Il gabbiano adesso vola ad ali spiegate verso le contrade dell'antica Nuoro, dove troviamo il mitico Turuddone, il pluridecorato miles, che si dice avesse salvato il duce non si sa in quale evento di storia patria. Ed entriamo nell'antico rione di "Sa Serra", che comprendeva Santu Predu e il sottoquartiere di Irillai, Su Servadore o Cortissusu, una sorta di crocevia tra i vecchi quartieri nuoresi. E' nato lì, in un giorno di primavera dell'anno 1910. Davanti alla soglia della sua casa ci soffermiamo perché dobbiamo veder trascorrere una moltitudine di contadini, pastori, preti e gente di ogni sorta con i quali si è mescolato per gioco o per inganno, intrigante, "poikilometis", come quando, comandante dei Cavalleggeri e signore d'incanti, correva a briglia sciolta con i suoi commilitoni ubriachi per gli stretti viottoli dei paesi del dolce vino dal colore dell'oro nel Campidano di Oristano, perdendo i berretti delle divise.
Con la sua mente variopinta è entrato nel variegato mondo di coloro che si occupano di linguistica sarda. Fonetica, ortografia, sintassi, mille questioni, mille punti di vista. Era il mondo adatto a lui. Con questo mondo ha dialogato, litigato. All'interno di questo cenacolo ognuno ha la sua verità; ognuno parla senza le chiunque si perderebbe. Non lui, che nei nodi del pensiero si muove a suo agio e sa sfruttare perfettamente i doni del caso e i dati dell'imprevisto, tutto ciò che passa, si muove, appare e scompare come la nebbia e la brezza d'autunno. Il parametro non è la verità; neppure quella velata eraclitea; ma il caso, appunto, e l'imprevedibile.

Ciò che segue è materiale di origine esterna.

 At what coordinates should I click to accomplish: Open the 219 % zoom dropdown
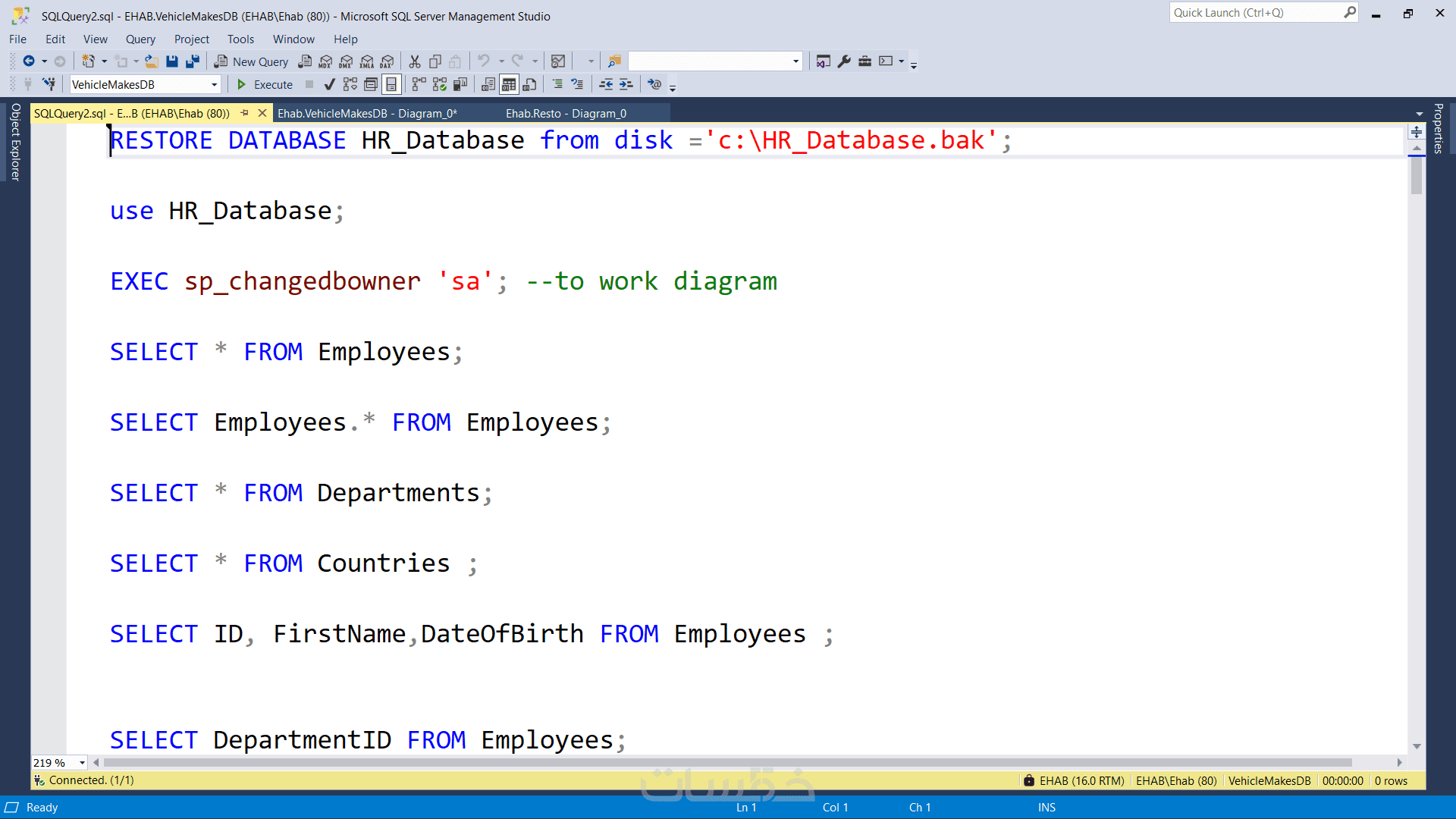82,763
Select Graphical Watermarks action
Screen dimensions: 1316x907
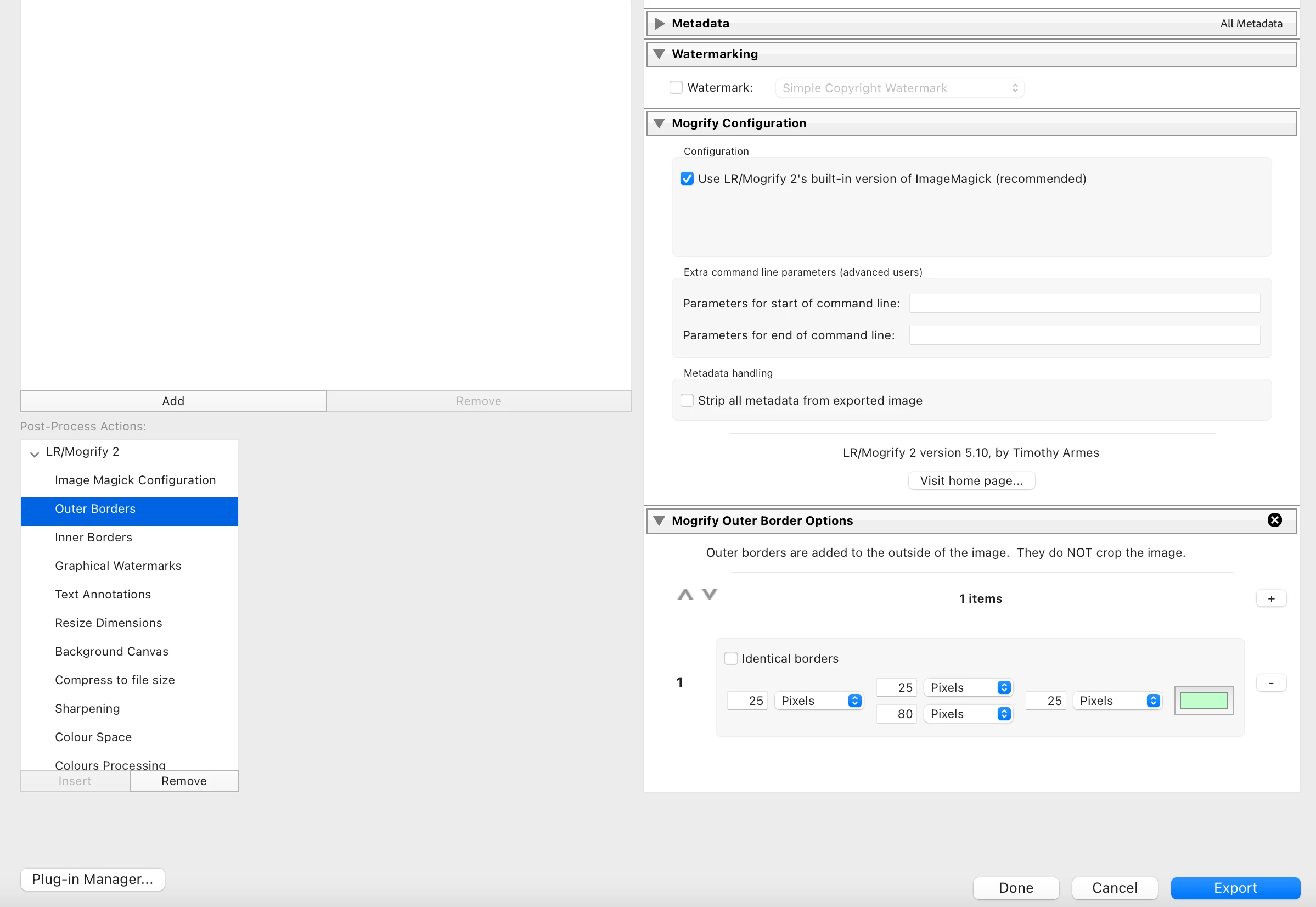click(x=118, y=566)
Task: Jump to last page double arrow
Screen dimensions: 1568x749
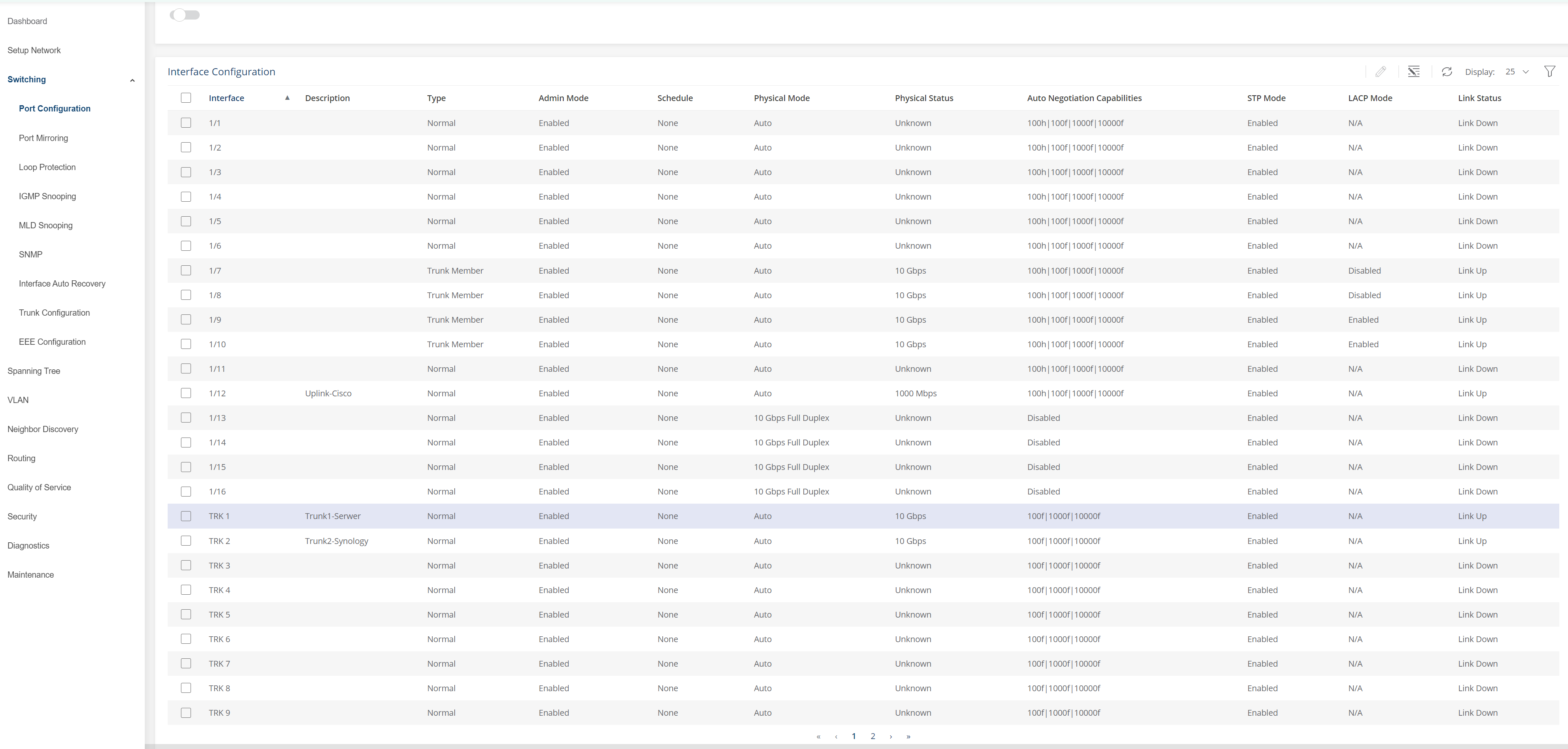Action: (x=908, y=737)
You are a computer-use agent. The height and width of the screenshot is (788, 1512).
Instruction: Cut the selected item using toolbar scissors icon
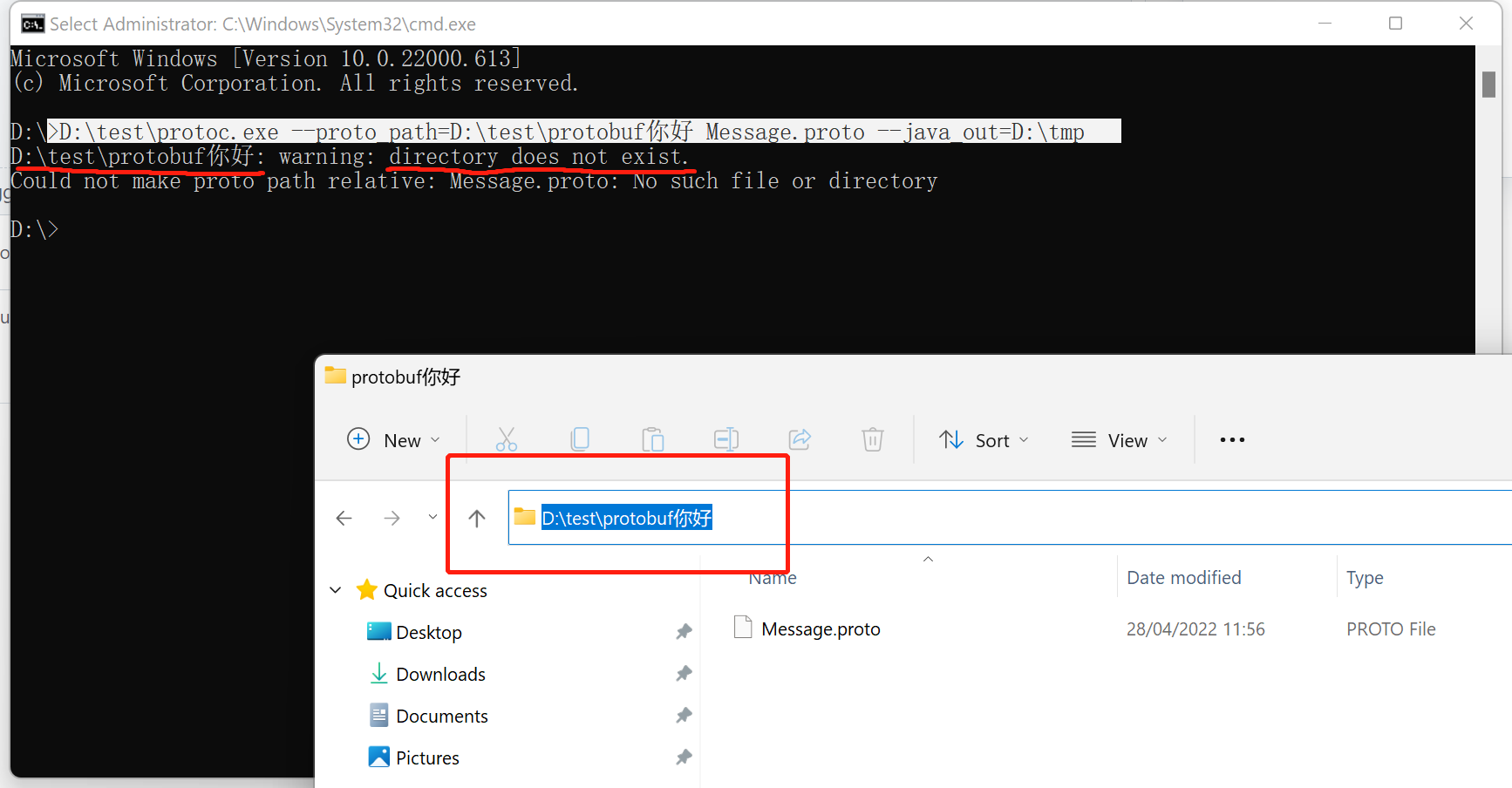coord(506,439)
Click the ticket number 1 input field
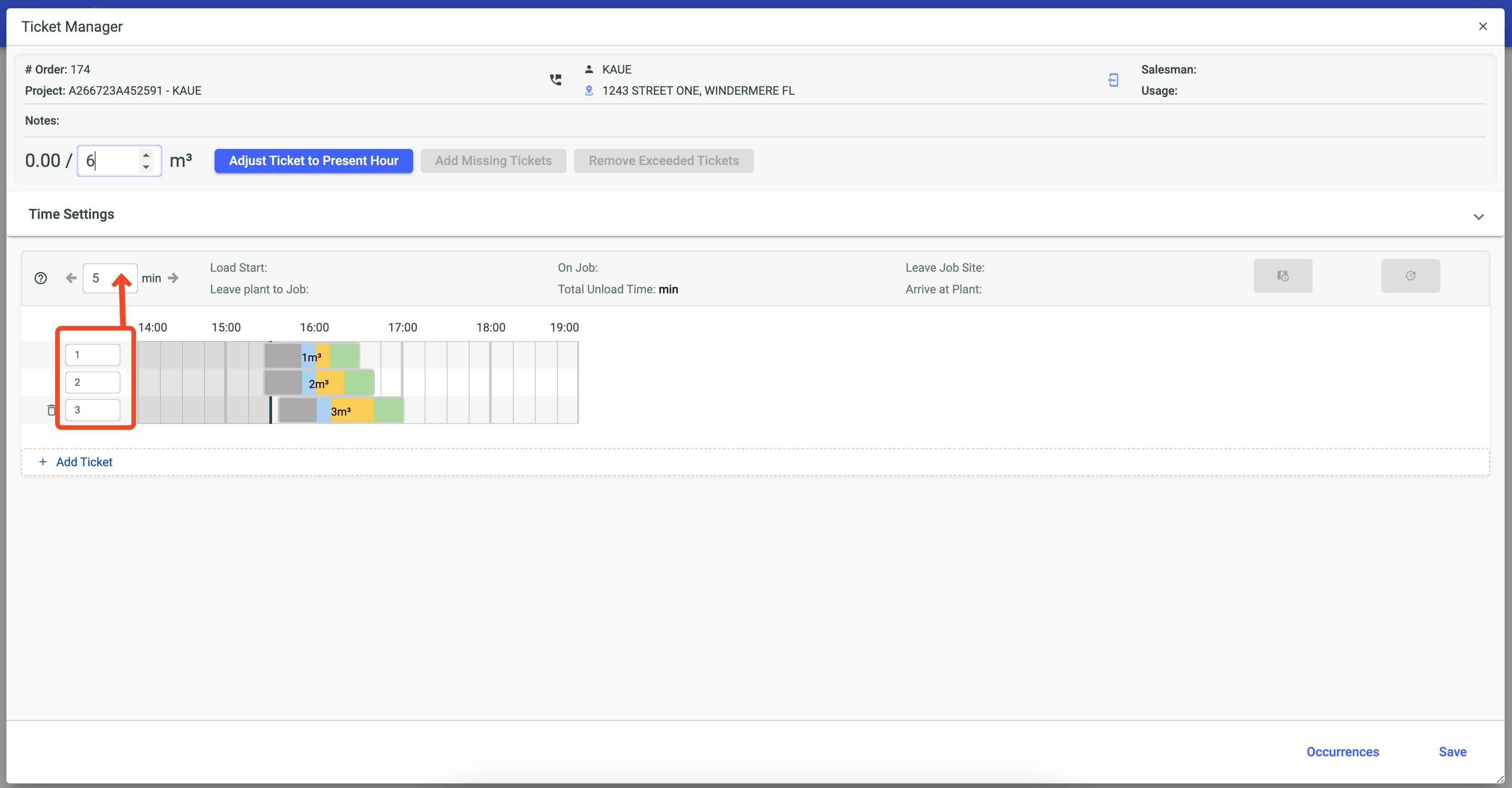The image size is (1512, 788). pos(93,354)
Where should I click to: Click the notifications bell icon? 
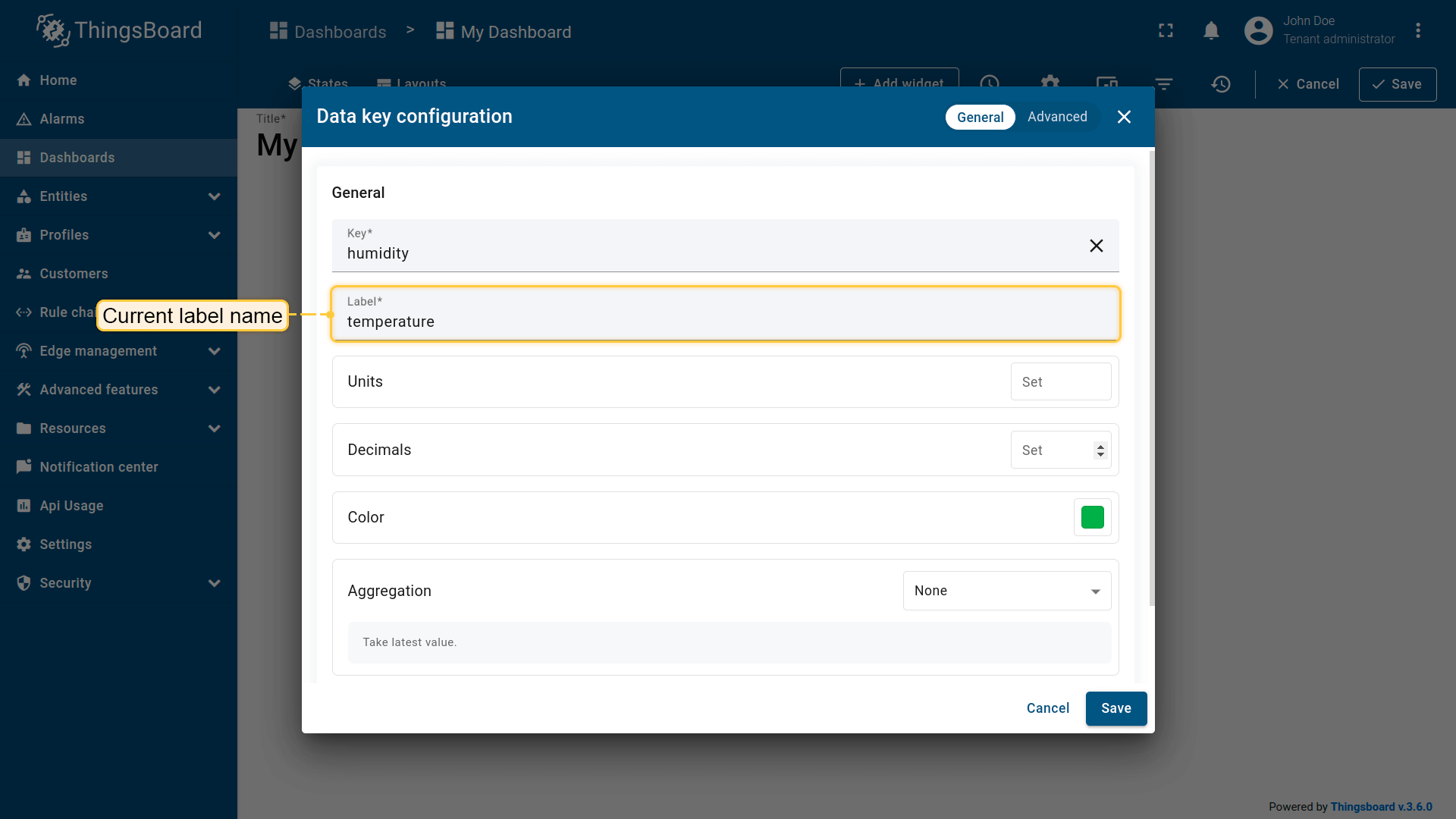pos(1211,31)
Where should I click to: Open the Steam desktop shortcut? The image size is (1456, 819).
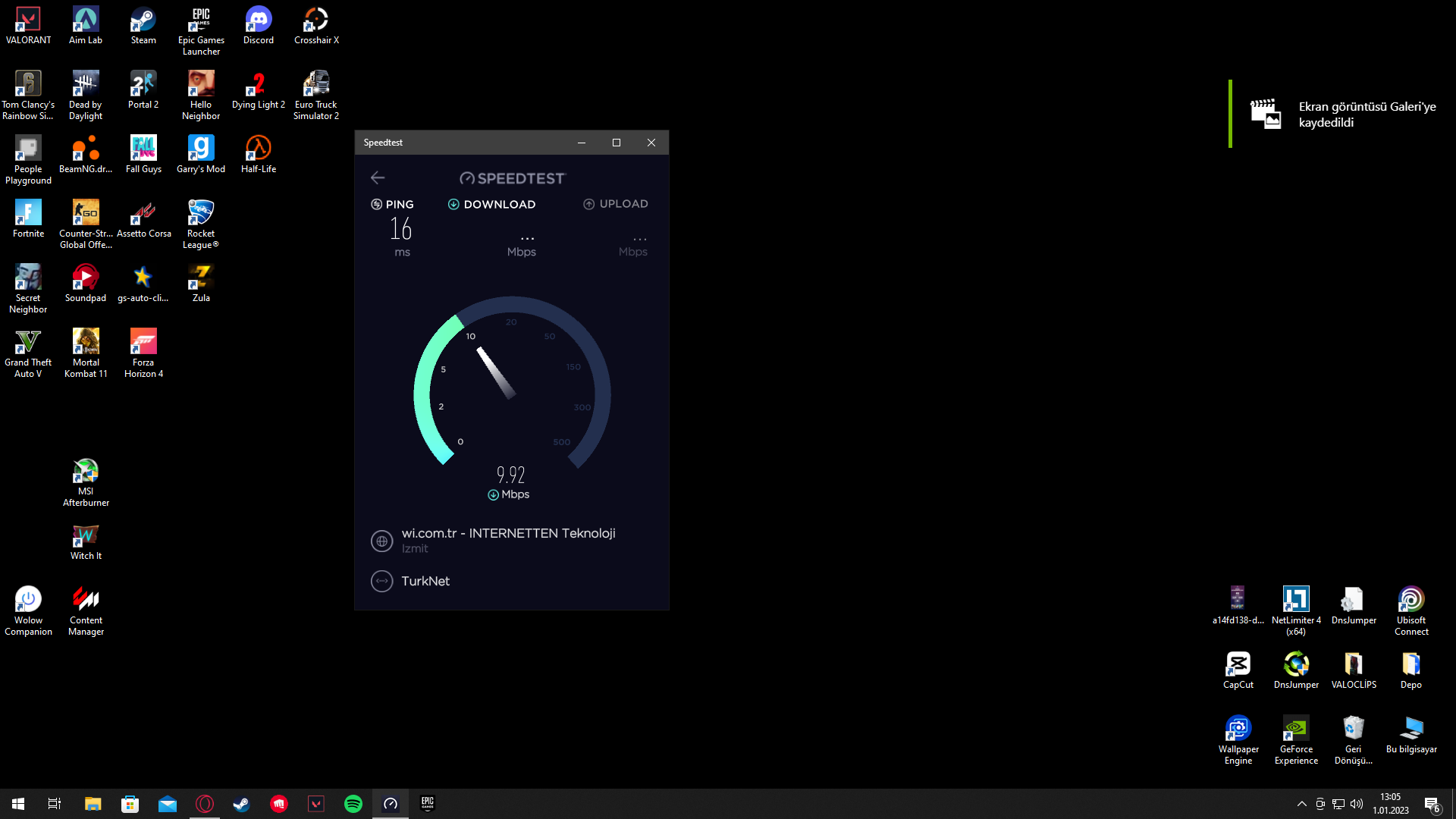click(143, 25)
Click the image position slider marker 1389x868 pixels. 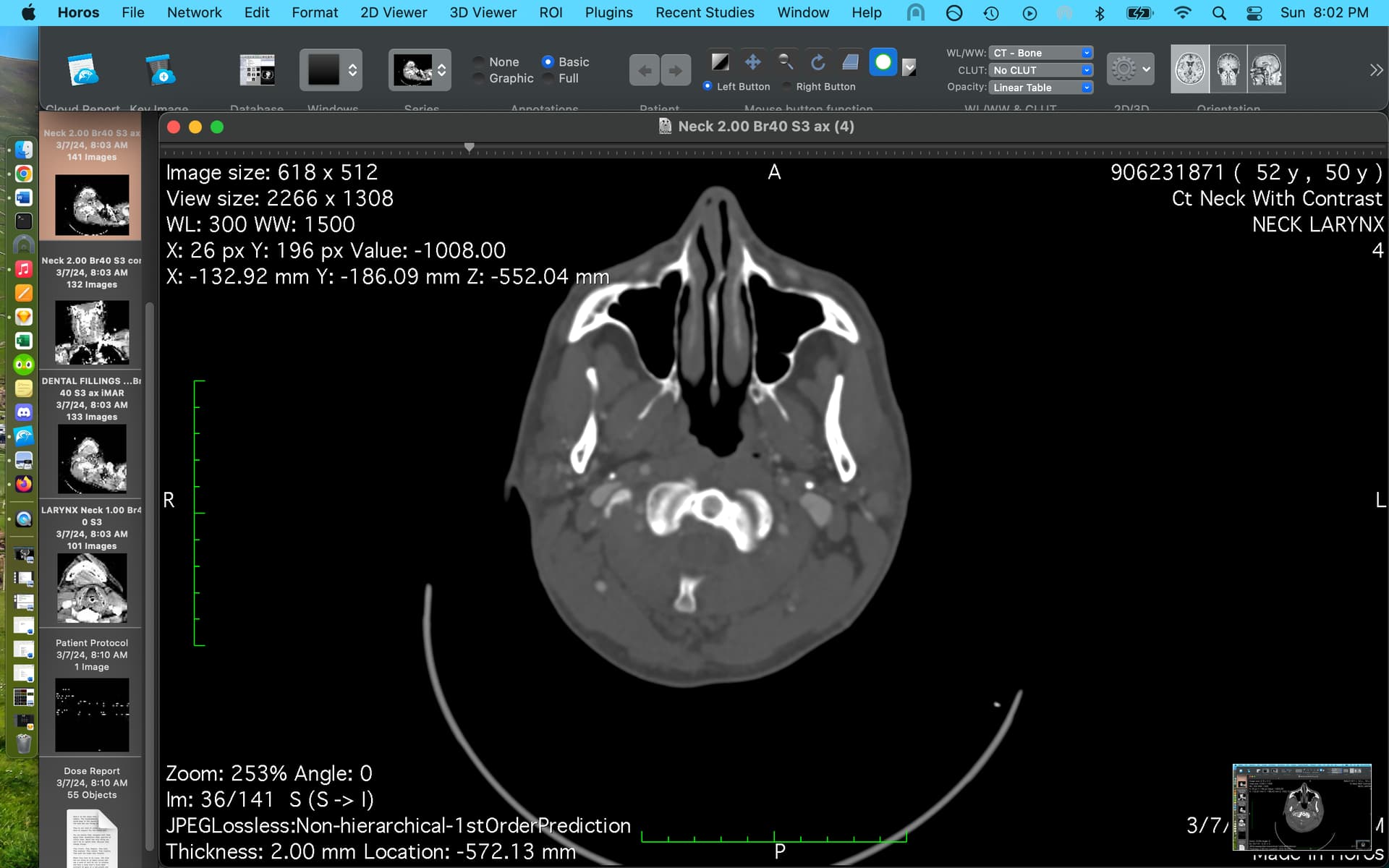[470, 148]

Il dio Ermes a un certo punto consegnò la cetra a suo fratello Apollo, il dio che aveva cancellato le tenebre della "feconda notte", per averne in concambio cinquanta vacche, una bacchetta d'oro e la profezia delle vergini- api e da allora la sua voce venne compresa attraverso quella apollinea di suo fratello. Rimase protettore della sapienza esoterica e della medicina, potente guaritore e maestro di "phàrmacoi". E quando, infine, il dio accompagnò il re Priamo nella tenda di Achille, lo invitò a fare opera di conciliazione tra i due popoli in guerra. Evidentemente anche lui aveva una verità, che non era una verità ordinata dentro precisi confini, ma qualcosa che apparteneva all' "archeus terrae", lo spirito dell'universo, la sostanza nella quale il Faust vuol bagnare il suo petto nel rosso dell'aurora, convinto che sia possibile penetrare nell'essenza dell'universo, nella quale le cose sono intessute l'una nell'altra e nella quale le essenze celesti come api passano dal cielo alla terra risuonando armoniosamente. E lì davanti all'aurora, ai piedi del monte, lo possiamo trovare per chiedergli il vaticinio delle vergini api. Non sperate, però, di avere un'intervista da lui, perché rimarreste delusi.